Se qui gli studenti aggrediscono le insegnanti senza velo, in altre città , come a Sousse e Nabel, i salafiti vogliono imporre le studentesse con il niqab. «Così non potremo nemmeno più riconoscerle», ci dice Nadjia Neji, che è venuta a Tunisi per manifestare per la difesa dei diritti delle donne. La manifestazione, indetta da un gruppo di sconosciute attraverso Facebook e sms, ha raccolto poco più di un centinaio di donne, molto agguerrite. Ieri hanno occupato il centro della piazza della Kasbah, dove ha sede il governo. La loro parola d’ordine è «una costituzione garante dei diritti della donna tunisina», sostanzialmente difendono i diritti acquisiti, mentre le associazioni di donne vogliono la parità  uomo-donna. La mancanza di sigle riconosciute sulla convocazione della manifestazione di ieri, ma anche della riunione che si è tenuta martedì al Centro culturale di al Menzah, ha suscitato molte perplessità  e dubbi. Chi c’è dietro queste undici donne anonime che dicono di aver deciso queste azioni durante un pranzo? E che hanno già  fissato appuntamenti con i vari leader politici, compreso il premier (ancora per poco) Béji Caid Essebsi? C’è chi teme si tratti di un’operazione del disciolto partito Rcd di Ben Ali, chi invece di En-nahda, perché nell’appello c’è un riferimento ad Allah. La Tunisia sta attraversando un momento delicato e la vigilanza non è mai troppa.
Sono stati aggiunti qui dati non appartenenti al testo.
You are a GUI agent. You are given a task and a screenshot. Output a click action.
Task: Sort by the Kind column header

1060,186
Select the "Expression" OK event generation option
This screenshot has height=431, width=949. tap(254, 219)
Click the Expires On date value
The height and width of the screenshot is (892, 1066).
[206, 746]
Molte donne però sono angosciate: non si fidano delle rassicuranti parole dei leader islamisti, tanto più che lo sceicco Ghannouchi è già  partito per il Qatar a rendere omaggio all’Emiro (che lo finanzia) e al suo mentore Qaradawi. La tensione è aumentata dopo gli attacchi alle insegnanti e le provocazioni di giovani zelanti che infastidiscono le donne per strada se non portano una gonna che arriva alle caviglie o il velo. Così anche alcune donne che non sono convinte dell’ingenuità  delle organizzatrici della manifestazione sono arrivate alla Kasbah. «Io penso che avremmo dovuto essere molte di più, manca l’organizzazione, non c’è nessuna che conosco qui», dice Latifa Bekky.
Perché è venuta, ha paura? «Sì io ho paura, insegno storia dell’islam all’università  e se dovessi dire qualcosa che non piace agli islamisti correrei dei forti rischi», dice. «E poi, aggiunge, i partiti che si ispirano alla religione possono imporci un modello di società  che non rispetta i nostri diritti».
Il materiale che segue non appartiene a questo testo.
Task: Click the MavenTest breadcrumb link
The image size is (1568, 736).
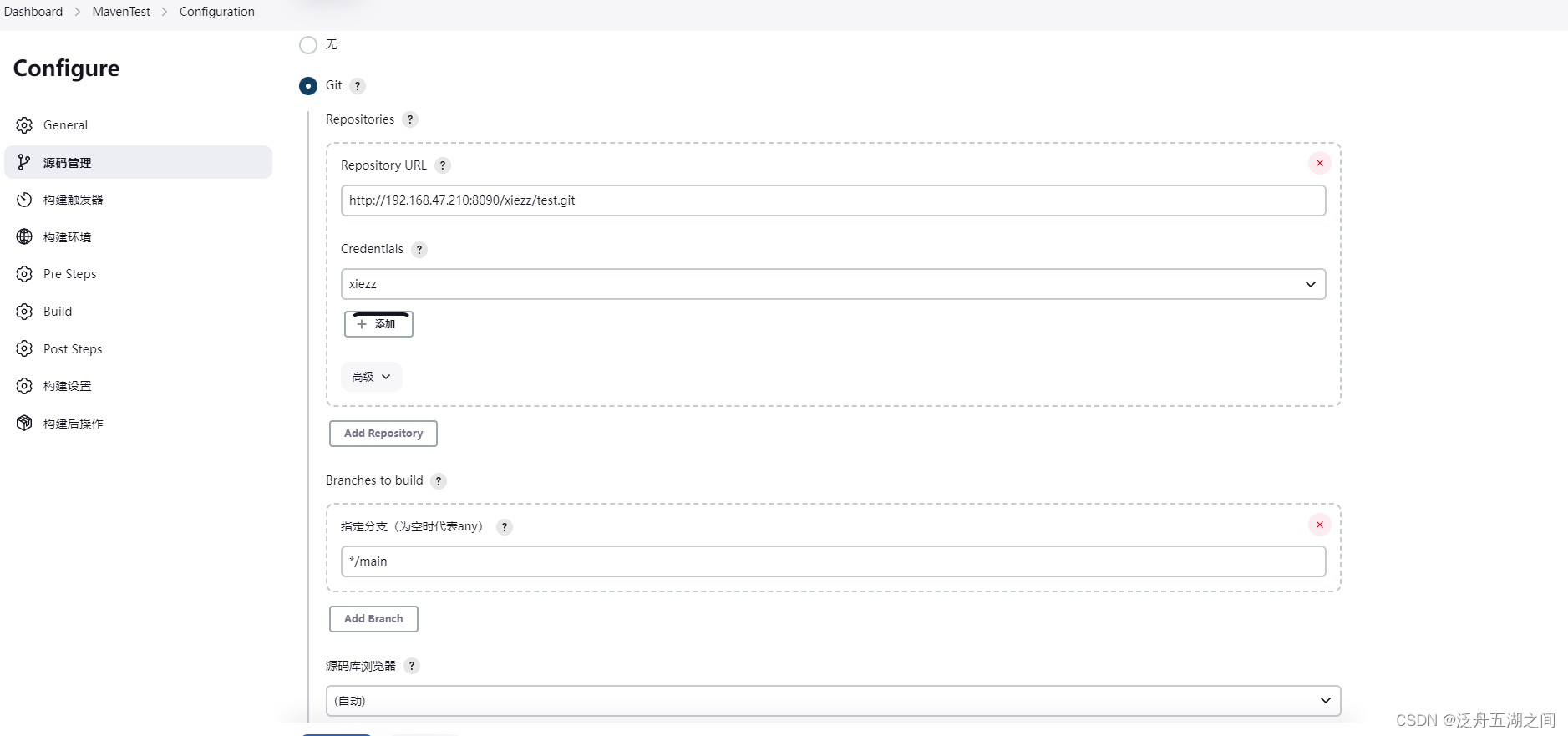Action: coord(121,12)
Hamsani è ancora più arrabbiata, ha votato Ettakatol e adesso il partito sta trattando per andare al governo con En-nahda. «Sono dei traditori – dice riferendosi ai dirigenti del partito -, non esistono islamisti moderati, noi abbiamo fatto una rivoluzione per la libertà  e non vogliamo perderla».
A impressionare nella piazza è l’aggressività  degli uomini, giovani e meno giovani, che osservano le donne. Uno di loro trascina una donna anziana velata verso le manifestanti e urla «questa è una vera tunisina, voi non siete tunisine». In questi giorni abbiamo potuto verificare che la vittoria di En-naha è innanzitutto una vendetta dei maschi contro le donne. Molti maschi parlano delle donne come se fossero tutte depravate, profittatrici, che fanno quello che vogliono. «Io mi sento castrato, violentato dalle donne, sostiene uno di loro, ma adesso le cose cambieranno». Votando En-nahda pensa di aver riacquistato la sua virilità . E non è l’unico a pensarlo.